A quarta mulher de Vinicius foi Maria Lúcia Proença. O casamento durou de 1958 a 1963 e é considerada a relação mais madura da vida dele. Escreveu para ela "Para viver um grande amor". Alguns dizem que Lucinha foi o grande amor de sua vida e Vinicius teve várias recaídas posteriormente. Ele estava casado com Tati, e ela com Jorge Vargas. Encontram-se em Paris e vão juntos para Londres. Por oito meses, depois que Lucinha é recambiada para o Brasil, trocam cartas às escondidas. Vão morar juntos no Uruguai, após o desquite dela. Entre o Uruguai e o Brasil vivem uma vida discreta. Vinicius, a convite de Aloísio de Oliveira, começa a cantar em discos. Dois anos depois está com Antonio Carlos Jobim e João Gilberto, fazendo pocket-shows.

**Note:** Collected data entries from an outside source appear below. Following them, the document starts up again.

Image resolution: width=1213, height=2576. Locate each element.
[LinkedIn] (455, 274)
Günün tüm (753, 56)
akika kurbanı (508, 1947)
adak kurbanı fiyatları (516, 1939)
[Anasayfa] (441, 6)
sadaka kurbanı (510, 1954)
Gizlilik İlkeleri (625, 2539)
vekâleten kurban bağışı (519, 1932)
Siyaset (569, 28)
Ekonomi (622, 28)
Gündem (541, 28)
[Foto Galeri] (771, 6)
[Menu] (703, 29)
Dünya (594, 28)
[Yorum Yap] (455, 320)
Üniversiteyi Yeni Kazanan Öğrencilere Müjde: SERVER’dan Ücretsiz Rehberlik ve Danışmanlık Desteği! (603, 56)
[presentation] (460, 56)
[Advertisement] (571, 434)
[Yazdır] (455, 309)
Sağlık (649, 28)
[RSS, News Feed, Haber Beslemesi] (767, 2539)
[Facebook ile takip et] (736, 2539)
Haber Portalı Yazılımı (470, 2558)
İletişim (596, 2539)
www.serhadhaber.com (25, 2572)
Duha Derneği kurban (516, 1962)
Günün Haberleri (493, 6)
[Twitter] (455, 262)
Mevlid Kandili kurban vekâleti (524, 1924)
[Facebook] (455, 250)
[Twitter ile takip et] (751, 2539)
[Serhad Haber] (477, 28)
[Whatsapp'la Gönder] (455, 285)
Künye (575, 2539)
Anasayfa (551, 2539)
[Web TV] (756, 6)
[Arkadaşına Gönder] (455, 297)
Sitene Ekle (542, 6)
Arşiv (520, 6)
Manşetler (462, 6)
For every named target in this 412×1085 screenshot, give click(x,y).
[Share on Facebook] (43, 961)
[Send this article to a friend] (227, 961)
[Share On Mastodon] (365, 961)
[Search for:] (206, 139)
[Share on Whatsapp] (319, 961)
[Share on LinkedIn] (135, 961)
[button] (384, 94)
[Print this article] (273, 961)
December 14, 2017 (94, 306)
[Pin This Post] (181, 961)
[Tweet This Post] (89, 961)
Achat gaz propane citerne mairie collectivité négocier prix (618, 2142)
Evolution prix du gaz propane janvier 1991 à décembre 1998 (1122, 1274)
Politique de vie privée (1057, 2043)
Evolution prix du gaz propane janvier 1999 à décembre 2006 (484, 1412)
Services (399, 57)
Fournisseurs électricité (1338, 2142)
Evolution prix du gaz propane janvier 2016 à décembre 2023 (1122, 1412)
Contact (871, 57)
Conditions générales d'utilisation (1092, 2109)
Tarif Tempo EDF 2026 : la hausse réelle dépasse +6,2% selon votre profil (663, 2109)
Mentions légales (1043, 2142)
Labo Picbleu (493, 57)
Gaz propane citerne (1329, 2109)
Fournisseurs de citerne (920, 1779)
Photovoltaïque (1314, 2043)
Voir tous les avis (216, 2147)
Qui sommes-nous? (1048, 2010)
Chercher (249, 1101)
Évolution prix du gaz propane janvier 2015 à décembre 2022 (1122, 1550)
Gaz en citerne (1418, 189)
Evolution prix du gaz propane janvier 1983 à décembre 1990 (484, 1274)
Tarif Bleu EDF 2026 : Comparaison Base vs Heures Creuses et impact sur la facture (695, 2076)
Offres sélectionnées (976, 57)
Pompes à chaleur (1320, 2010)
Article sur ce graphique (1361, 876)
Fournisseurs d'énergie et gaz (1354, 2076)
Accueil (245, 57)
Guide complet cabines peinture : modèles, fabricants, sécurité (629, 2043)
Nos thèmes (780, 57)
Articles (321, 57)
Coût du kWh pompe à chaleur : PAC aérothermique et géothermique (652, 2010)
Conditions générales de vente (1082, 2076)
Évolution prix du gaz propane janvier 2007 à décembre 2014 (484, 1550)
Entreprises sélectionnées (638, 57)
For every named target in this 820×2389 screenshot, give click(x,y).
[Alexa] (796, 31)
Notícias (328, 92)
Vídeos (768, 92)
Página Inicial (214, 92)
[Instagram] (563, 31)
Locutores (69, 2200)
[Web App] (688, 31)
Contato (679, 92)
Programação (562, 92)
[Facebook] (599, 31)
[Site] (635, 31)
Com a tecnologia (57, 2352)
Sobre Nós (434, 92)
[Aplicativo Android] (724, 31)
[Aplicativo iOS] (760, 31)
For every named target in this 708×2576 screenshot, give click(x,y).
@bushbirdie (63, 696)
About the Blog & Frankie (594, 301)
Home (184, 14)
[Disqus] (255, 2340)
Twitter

Então vem Nelita. Com 20 anos, noiva, estudante da PUC carioca. Aproximados por Noelza Guimarães, prima de Nelita, esta e um Vinicius cinqüentão engatam um namoro às escondidas. Fogem para Roma e Paris. Vinicius bebe muito, mas escreve para ela os textos de Para uma menina com uma flor. É a época de "Garota de Ipanema", mas também, um pouco antes, a dos primeiros afro-sambas com Baden Powell ("Berimbau", "Canto de Ossanha").
O sexto casamento é com Cristina Gurjão, 26 anos mais jovem que o poeta. Tiveram a filha Maria. O casamento durou pouco, cerca de um ano. Os dois se conheciam há tempos e Vinicius levara uma guardachuvada na cabeça quando tentou seduzi-la. Mas, após idas e vindas, a união se consuma, já nos anos 1960. Em 1969, Cristina descobre que está grávida e, no quinto mês de gravidez, é praticamente abandonada pelo poeta, enlevado pela baiana Gesse Gessy, que será sua sétima mulher.
Em 1969, Vinicius e Gesse se casam, primeiro no Uruguai, depois em 1973, na Bahia. Gesse faz uma revolução na alma do poeta. Ela transforma o engravatado do Itamaraty num homem livre de convenções, e sua poesia explica isso. Basta ver o "Soneto de Luz e Treva" feito para Gesse, cheio de citações baianas. Vinicius rejuvenesce aos 60, está disposto como nunca, vive e ama intensamente.
A oitava mulher foi a argentina Marta Rodrigues Santamaria, a Martita. Conheceu-a em um circuito universitário e um ano depois casaram. Vinicius escreveu para ela o "Soneto da Marta". O casamento durou de 1975 a 1978.
A última mulher do poeta foi Gilda de Queirós Mattoso, a quem dedicou a bela valsinha "Gilda", com seu refrão "Gilda, Gilda/ Gilda e eu." A união foi de 1978 até a morte de Vinicius, em 9 de julho de 1980. Ele dizia que ia ficar com Gilda e a apresentava, brincando, aos amigos como "a viúva". Gilda conheceu Vinicius casado, primeiro com Gesse, depois com Martita, mas o amor surge em 1978, quando o casamento com Martita já ia mal.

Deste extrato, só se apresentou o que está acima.